Coming to The Hobbit: An Unexpected Journey, the report also claims that, the AHA had royally neglected the animal cruelty that took place during the making of the film in New Zealand. There were 27 animals that were harmed including sheep and goats. The charm of this is that AHA officials were informed about this mishap by an animal trainer but the response received was that they cannot investigate due to the lack of evidence. It doesn’t end there, the trainer replied that he is good evidence as he himself buried the animals and he could show them the exact location as he knew the location. The response will throw you off guard as the representation replied that they cannot officiate this as the deaths had taken place off-set and not on-set.
If you notice it, the smart people changed the credits later on to “monitored all of the significant animal action. No animals were harmed during such action”. Safe, isn’t it? Post the allegations and the report, the AHA denied it by saying that they are responsible for an animal’s welfare while it was on a film set.

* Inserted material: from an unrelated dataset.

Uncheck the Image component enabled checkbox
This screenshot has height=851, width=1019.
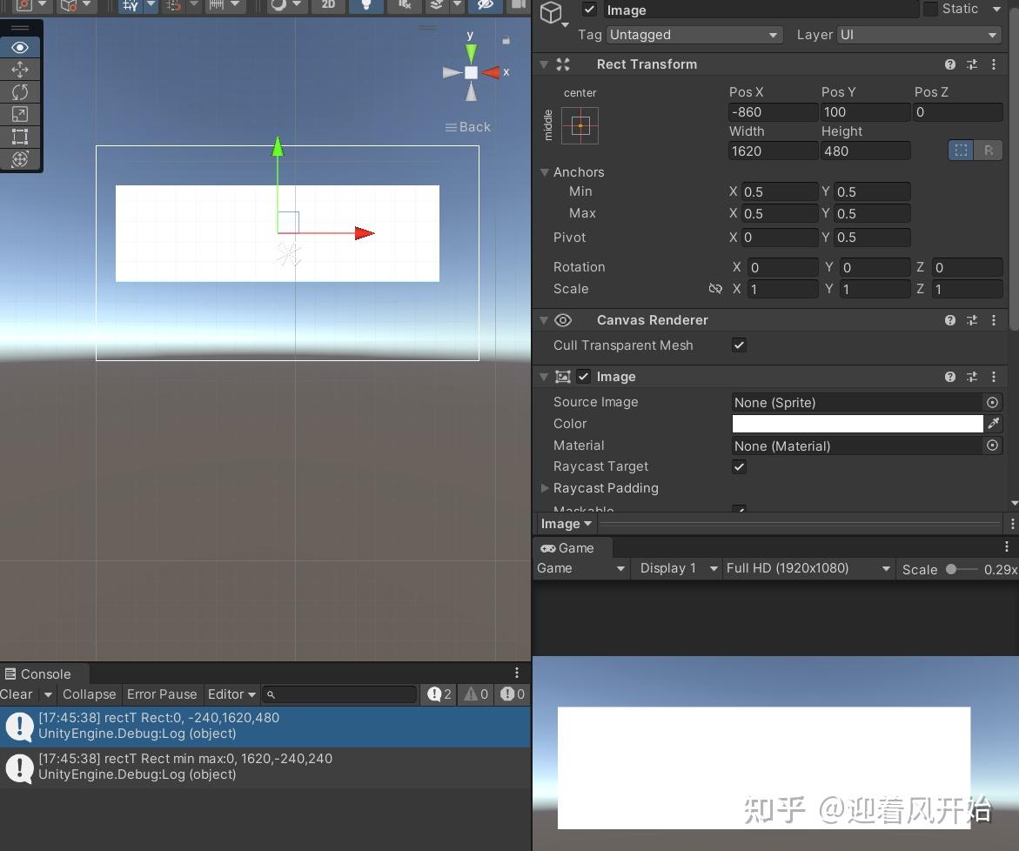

To quote them – “Far from allowing abuse or neglect to occur, we have a remarkably high safety record of 99.98 percent on set,” the AHA said. “Despite our best efforts, there have occasionally been rare accidents, most of them minor and not intentional.” Dr. Robin Ganzert, the chief executive of the AHA, said: “We do not have either the jurisdiction or funding to extend oversight to activities or conditions off set or before animals come under our protection. There are too many incidents off the set and this must stop. It is vital that we work with the industry to bring the kind of protection we have for animals during filming to all phases of production.”
So that’s the other side of the reality of Hollywood and we are sorry to kill your buzz about loving The Hobbit.